Work to complete: In the records below, reproduce exactly the lines from the one containing "Etkinlikler (66, 472)" through the one containing "Algemene Voorwaarden (137, 1037)", both included, and omit the pictures.

Available data:
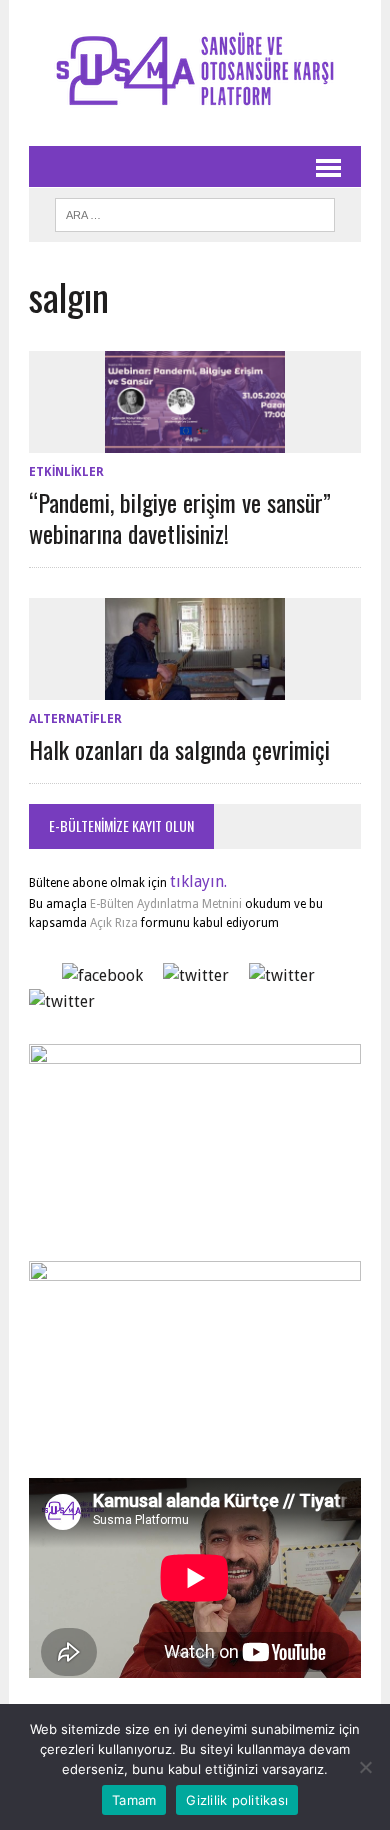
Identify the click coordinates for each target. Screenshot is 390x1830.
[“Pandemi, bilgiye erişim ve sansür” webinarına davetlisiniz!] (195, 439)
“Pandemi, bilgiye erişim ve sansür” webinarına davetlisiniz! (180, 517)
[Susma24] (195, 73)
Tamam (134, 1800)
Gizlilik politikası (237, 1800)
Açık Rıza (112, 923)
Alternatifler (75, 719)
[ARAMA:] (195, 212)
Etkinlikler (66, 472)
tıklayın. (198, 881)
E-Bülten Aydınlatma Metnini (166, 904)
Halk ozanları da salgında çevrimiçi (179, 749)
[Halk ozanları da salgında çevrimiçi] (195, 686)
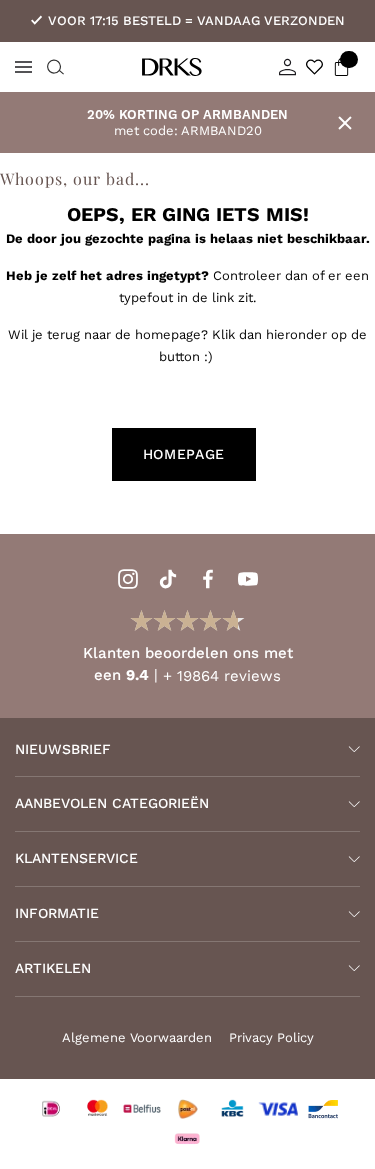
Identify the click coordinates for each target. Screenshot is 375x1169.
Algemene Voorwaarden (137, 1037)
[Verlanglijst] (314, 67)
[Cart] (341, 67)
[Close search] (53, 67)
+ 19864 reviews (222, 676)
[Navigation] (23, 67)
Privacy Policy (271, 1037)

Expected answer:
Etkinlikler (66, 472)
tıklayın. (198, 881)
E-Bülten Aydınlatma Metnini (166, 904)
Halk ozanları da salgında çevrimiçi (179, 749)
[Halk ozanları da salgında çevrimiçi] (195, 686)
Identify the click coordinates for each target. Screenshot is 375x1169.
Algemene Voorwaarden (137, 1037)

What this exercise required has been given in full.